[Task directions] Copy each entry below exactly as it appears.

== Information given ==

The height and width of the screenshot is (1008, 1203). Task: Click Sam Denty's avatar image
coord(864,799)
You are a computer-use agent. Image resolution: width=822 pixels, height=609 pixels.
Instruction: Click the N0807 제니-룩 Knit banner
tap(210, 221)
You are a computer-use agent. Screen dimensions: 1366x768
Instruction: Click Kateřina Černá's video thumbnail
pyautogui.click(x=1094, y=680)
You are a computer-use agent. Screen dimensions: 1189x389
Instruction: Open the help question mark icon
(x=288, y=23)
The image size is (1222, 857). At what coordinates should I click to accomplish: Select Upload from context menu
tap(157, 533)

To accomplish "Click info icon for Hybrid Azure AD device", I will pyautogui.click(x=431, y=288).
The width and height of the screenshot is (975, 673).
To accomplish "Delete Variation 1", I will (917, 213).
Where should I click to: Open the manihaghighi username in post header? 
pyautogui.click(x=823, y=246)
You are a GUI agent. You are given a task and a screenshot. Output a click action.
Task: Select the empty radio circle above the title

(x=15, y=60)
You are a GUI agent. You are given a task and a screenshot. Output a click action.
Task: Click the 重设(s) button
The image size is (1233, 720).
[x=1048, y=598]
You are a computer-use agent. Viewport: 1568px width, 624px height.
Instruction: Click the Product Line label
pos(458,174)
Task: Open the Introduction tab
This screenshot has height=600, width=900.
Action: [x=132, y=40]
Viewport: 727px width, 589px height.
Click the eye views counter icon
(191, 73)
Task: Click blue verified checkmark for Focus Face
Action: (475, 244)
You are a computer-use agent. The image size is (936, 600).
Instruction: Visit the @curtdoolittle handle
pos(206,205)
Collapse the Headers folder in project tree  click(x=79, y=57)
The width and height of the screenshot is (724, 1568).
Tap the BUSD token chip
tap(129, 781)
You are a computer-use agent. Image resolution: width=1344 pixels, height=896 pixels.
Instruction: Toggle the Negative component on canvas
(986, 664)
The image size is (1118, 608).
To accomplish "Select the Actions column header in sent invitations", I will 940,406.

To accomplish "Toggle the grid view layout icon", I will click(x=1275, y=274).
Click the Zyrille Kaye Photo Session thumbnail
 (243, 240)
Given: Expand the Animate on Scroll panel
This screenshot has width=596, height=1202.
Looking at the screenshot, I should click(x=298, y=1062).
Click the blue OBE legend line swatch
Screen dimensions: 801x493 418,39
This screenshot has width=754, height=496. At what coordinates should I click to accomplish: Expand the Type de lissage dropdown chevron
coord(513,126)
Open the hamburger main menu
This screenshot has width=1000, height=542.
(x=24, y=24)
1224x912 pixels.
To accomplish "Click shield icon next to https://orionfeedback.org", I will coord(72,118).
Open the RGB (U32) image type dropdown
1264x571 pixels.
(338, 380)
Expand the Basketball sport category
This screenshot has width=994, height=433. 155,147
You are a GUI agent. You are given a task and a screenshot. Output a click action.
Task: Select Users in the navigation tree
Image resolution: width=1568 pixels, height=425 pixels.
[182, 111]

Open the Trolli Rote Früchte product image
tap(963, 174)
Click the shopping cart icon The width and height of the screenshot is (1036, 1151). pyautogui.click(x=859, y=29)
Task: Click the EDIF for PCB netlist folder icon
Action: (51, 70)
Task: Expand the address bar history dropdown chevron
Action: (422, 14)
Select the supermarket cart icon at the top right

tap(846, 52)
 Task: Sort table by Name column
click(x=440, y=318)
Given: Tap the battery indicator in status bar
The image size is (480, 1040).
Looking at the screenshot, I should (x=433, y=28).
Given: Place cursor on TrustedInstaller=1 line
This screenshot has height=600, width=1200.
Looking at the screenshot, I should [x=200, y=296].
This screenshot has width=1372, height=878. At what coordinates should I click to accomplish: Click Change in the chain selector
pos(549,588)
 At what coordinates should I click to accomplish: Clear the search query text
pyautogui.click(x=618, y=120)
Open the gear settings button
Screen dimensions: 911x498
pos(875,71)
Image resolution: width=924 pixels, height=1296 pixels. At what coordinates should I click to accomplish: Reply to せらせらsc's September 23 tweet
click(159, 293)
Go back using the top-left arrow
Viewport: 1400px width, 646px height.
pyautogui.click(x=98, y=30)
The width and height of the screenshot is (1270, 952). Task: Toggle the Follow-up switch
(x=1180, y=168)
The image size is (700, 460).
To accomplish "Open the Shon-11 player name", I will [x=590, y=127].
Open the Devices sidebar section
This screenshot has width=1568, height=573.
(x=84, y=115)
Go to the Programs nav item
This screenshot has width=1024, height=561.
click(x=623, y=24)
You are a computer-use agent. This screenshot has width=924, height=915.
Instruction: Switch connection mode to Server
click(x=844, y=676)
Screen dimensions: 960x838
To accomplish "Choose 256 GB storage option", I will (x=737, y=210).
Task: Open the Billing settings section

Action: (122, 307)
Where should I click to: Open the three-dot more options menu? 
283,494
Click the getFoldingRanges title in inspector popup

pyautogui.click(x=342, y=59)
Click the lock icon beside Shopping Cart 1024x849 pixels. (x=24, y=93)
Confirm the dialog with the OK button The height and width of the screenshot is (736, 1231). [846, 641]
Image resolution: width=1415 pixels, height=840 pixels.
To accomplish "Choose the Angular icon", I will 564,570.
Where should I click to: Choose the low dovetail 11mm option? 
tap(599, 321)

===

[Finished task]
The height and width of the screenshot is (1008, 1203). Task: Click Sam Denty's avatar image
coord(864,799)
You are a computer-use agent. Image resolution: width=822 pixels, height=609 pixels.
Instruction: Click the N0807 제니-룩 Knit banner
tap(210, 221)
You are a computer-use agent. Screen dimensions: 1366x768
Instruction: Click Kateřina Černá's video thumbnail
pyautogui.click(x=1094, y=680)
You are a computer-use agent. Screen dimensions: 1189x389
Instruction: Open the help question mark icon
(x=288, y=23)
The image size is (1222, 857). At what coordinates should I click to accomplish: Select Upload from context menu
tap(157, 533)

To accomplish "Click info icon for Hybrid Azure AD device", I will pyautogui.click(x=431, y=288).
The width and height of the screenshot is (975, 673).
To accomplish "Delete Variation 1", I will (917, 213).
Where should I click to: Open the manihaghighi username in post header? 
pyautogui.click(x=823, y=246)
You are a GUI agent. You are given a task and a screenshot. Output a click action.
Task: Select the empty radio circle above the title

(x=15, y=60)
You are a GUI agent. You are given a task and a screenshot. Output a click action.
Task: Click the 重设(s) button
The image size is (1233, 720).
[x=1048, y=598]
You are a computer-use agent. Viewport: 1568px width, 624px height.
Instruction: Click the Product Line label
pos(458,174)
Task: Open the Introduction tab
This screenshot has height=600, width=900.
Action: [x=132, y=40]
Viewport: 727px width, 589px height.
Click the eye views counter icon
(191, 73)
Task: Click blue verified checkmark for Focus Face
Action: (475, 244)
You are a computer-use agent. The image size is (936, 600).
Instruction: Visit the @curtdoolittle handle
pos(206,205)
Collapse the Headers folder in project tree  click(x=79, y=57)
The width and height of the screenshot is (724, 1568).
Tap the BUSD token chip
tap(129, 781)
You are a computer-use agent. Image resolution: width=1344 pixels, height=896 pixels.
Instruction: Toggle the Negative component on canvas
(986, 664)
The image size is (1118, 608).
To accomplish "Select the Actions column header in sent invitations", I will 940,406.

To accomplish "Toggle the grid view layout icon", I will click(x=1275, y=274).
Click the Zyrille Kaye Photo Session thumbnail
 (243, 240)
Given: Expand the Animate on Scroll panel
This screenshot has width=596, height=1202.
Looking at the screenshot, I should click(x=298, y=1062).
Click the blue OBE legend line swatch
Screen dimensions: 801x493 418,39
This screenshot has width=754, height=496. At what coordinates should I click to accomplish: Expand the Type de lissage dropdown chevron
coord(513,126)
Open the hamburger main menu
This screenshot has width=1000, height=542.
(x=24, y=24)
1224x912 pixels.
To accomplish "Click shield icon next to https://orionfeedback.org", I will coord(72,118).
Open the RGB (U32) image type dropdown
1264x571 pixels.
(338, 380)
Expand the Basketball sport category
This screenshot has width=994, height=433. 155,147
You are a GUI agent. You are given a task and a screenshot. Output a click action.
Task: Select Users in the navigation tree
Image resolution: width=1568 pixels, height=425 pixels.
[182, 111]

Open the Trolli Rote Früchte product image
tap(963, 174)
Click the shopping cart icon The width and height of the screenshot is (1036, 1151). pyautogui.click(x=859, y=29)
Task: Click the EDIF for PCB netlist folder icon
Action: (51, 70)
Task: Expand the address bar history dropdown chevron
Action: (422, 14)
Select the supermarket cart icon at the top right

tap(846, 52)
 Task: Sort table by Name column
click(x=440, y=318)
Given: Tap the battery indicator in status bar
The image size is (480, 1040).
Looking at the screenshot, I should (x=433, y=28).
Given: Place cursor on TrustedInstaller=1 line
This screenshot has height=600, width=1200.
Looking at the screenshot, I should [x=200, y=296].
This screenshot has width=1372, height=878. At what coordinates should I click to accomplish: Click Change in the chain selector
pos(549,588)
 At what coordinates should I click to accomplish: Clear the search query text
pyautogui.click(x=618, y=120)
Open the gear settings button
Screen dimensions: 911x498
pos(875,71)
Image resolution: width=924 pixels, height=1296 pixels. At what coordinates should I click to accomplish: Reply to せらせらsc's September 23 tweet
click(159, 293)
Go back using the top-left arrow
Viewport: 1400px width, 646px height.
pyautogui.click(x=98, y=30)
The width and height of the screenshot is (1270, 952). Task: Toggle the Follow-up switch
(x=1180, y=168)
The image size is (700, 460).
To accomplish "Open the Shon-11 player name", I will [x=590, y=127].
Open the Devices sidebar section
This screenshot has width=1568, height=573.
(x=84, y=115)
Go to the Programs nav item
This screenshot has width=1024, height=561.
click(x=623, y=24)
You are a computer-use agent. This screenshot has width=924, height=915.
Instruction: Switch connection mode to Server
click(x=844, y=676)
Screen dimensions: 960x838
To accomplish "Choose 256 GB storage option", I will (x=737, y=210).
Task: Open the Billing settings section

Action: (122, 307)
Where should I click to: Open the three-dot more options menu? 
283,494
Click the getFoldingRanges title in inspector popup

pyautogui.click(x=342, y=59)
Click the lock icon beside Shopping Cart 1024x849 pixels. (x=24, y=93)
Confirm the dialog with the OK button The height and width of the screenshot is (736, 1231). [846, 641]
Image resolution: width=1415 pixels, height=840 pixels.
To accomplish "Choose the Angular icon", I will 564,570.
Where should I click to: Choose the low dovetail 11mm option? 
tap(599, 321)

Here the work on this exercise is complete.